Этой ночи она не забудет до последнего дня своей жизни… Высокие окна двухсветного зала проступали в полутьме багровыми пятнами. Наташа подбежала к окну и отшатнулась в ужасе. Ей показалось, что огонь подступает к самому зданию. Потом поняла, что ошиблась. Горели дома на Средней и Большой Пресне. Отдельные пожарища сливались в сплошную стену огня. Огромным костром, пламя которого вздымалось выше всех, пылала мебельная фабрика Шмита со своими складами. Горели дома на Прудовой улице, на Нижней Пресне, в прилегающих к ним переулках…
— Словно на острове среди пылающего моря, — сказала Надежда Николаевна и заплакала. — Бедные люди…
Сколько осталось без крова…
Потом спустились вниз и до утра сидели, крепко прижавшись друг к другу, успокаивая и утешая одна другую…
Утром, едва рассвело, пришел дружинник и сказал, что можно пройти к железной дороге и там, укрываясь за вагонами, пробраться к Брестским мастерским. Уходили мелкими группками, по два, по три человека. Ей пришлось задержаться. Прибежал, запыхавшись, какой-то запоздалый дружинник. Принес оружие. Закопала его в одном из сараев училища.
Обнялись с Надеждой Николаевной, и Наташа пошла.
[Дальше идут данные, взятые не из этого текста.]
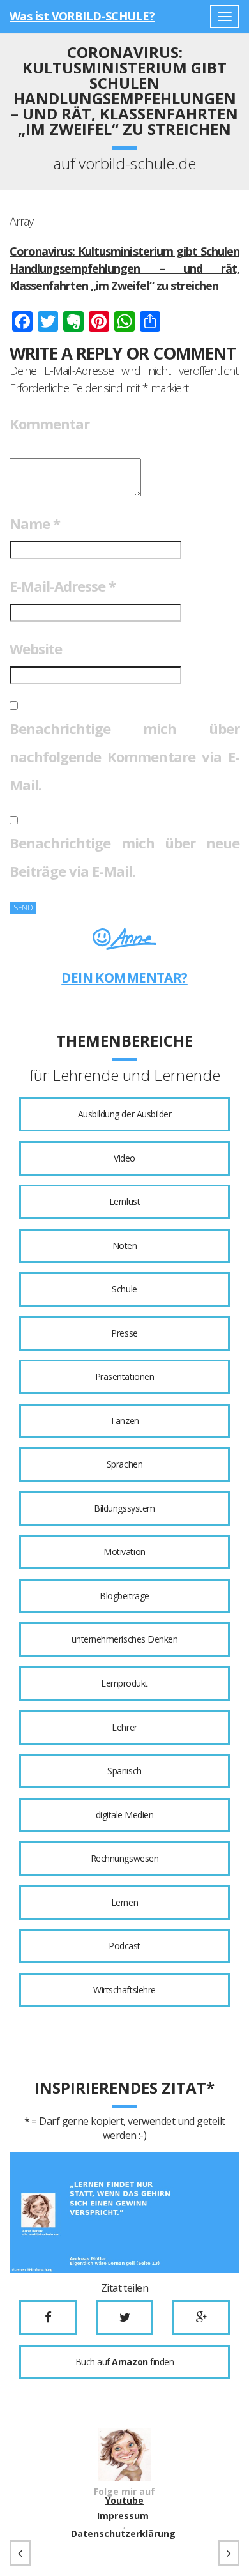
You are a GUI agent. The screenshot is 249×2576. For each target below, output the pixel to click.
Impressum (123, 2515)
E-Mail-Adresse (63, 585)
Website (36, 648)
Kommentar (49, 423)
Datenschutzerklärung (123, 2533)
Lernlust (124, 1201)
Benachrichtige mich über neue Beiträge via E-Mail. (124, 856)
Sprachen (124, 1464)
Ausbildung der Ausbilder (124, 1114)
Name (35, 523)
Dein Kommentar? (124, 977)
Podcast (124, 1946)
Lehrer (124, 1727)
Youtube (124, 2500)
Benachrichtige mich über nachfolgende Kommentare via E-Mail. (124, 756)
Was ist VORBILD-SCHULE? (82, 16)
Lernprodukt (124, 1683)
Еще не дошла до двери, сзади что-то лязгнуло. Оглянулась в испуге… Еще раз лязгнуло. Били старые стенные часы. Было два часа дня, воскресенье, 18 декабря.
ВМЕСТО ЭПИЛОГА
Судьба пощадила Наташу. По улицам и переулкам горящей Пресни уже рыскали патрули семеновцев, хватая всех вызывавших подозрение. Но ей удалось выбраться незамеченной. И удалось разыскать Седого.
Их переправили за границу, и уже там, за рубежом родины, Наташа — Надежда Васильевна Синева — стала женой Зиновия Литвина-Седого и была его верным другом и помощником всю свою жизнь.
Но семейное счастье не заслонило от них большой жизни.
Товарищ Седой принимал активное участие в создании заграничной Военной организации РСДРП. И от нее избирался делегатом на Четвертый (Стокгольмский) съезд партии.
Затем — активное участие в героическом восстании военных моряков в Свеаборге.
После его поражения — томительные годы эмиграции. Швейцария, Бельгия, Франция, Канада, США.
Весной 1917 года возвращается на родину. Проходит ряд фронтов гражданской войны; будучи комиссаром стрелкового полка, участвует в боях за Царицын.
По предложению Ленина на Десятом съезде РКП (б) Литвин-Седой избирается членом Центральной Контрольной Комиссии.
А затем, как он пишет в своей автобиографии: «С 1922 года работаю на различных постах хозяйственно-организационной жизни нашей страны и выполняю задания партии и Советской власти».
Зиновий Яковлевич Литвин-Седой был скромен, как и подобает истинному большевику. Но эта скромность не мешала ему ценить свое прошлое. Он помнил, что Ленин назвал рабочих Красной Пресни передовым отрядом всемирной рабочей революции. И никогда не забывал, что волею партии ему — большевику Седому — выпало счастье возглавлять этот отряд в незабываемые декабрьские дни 1905 года.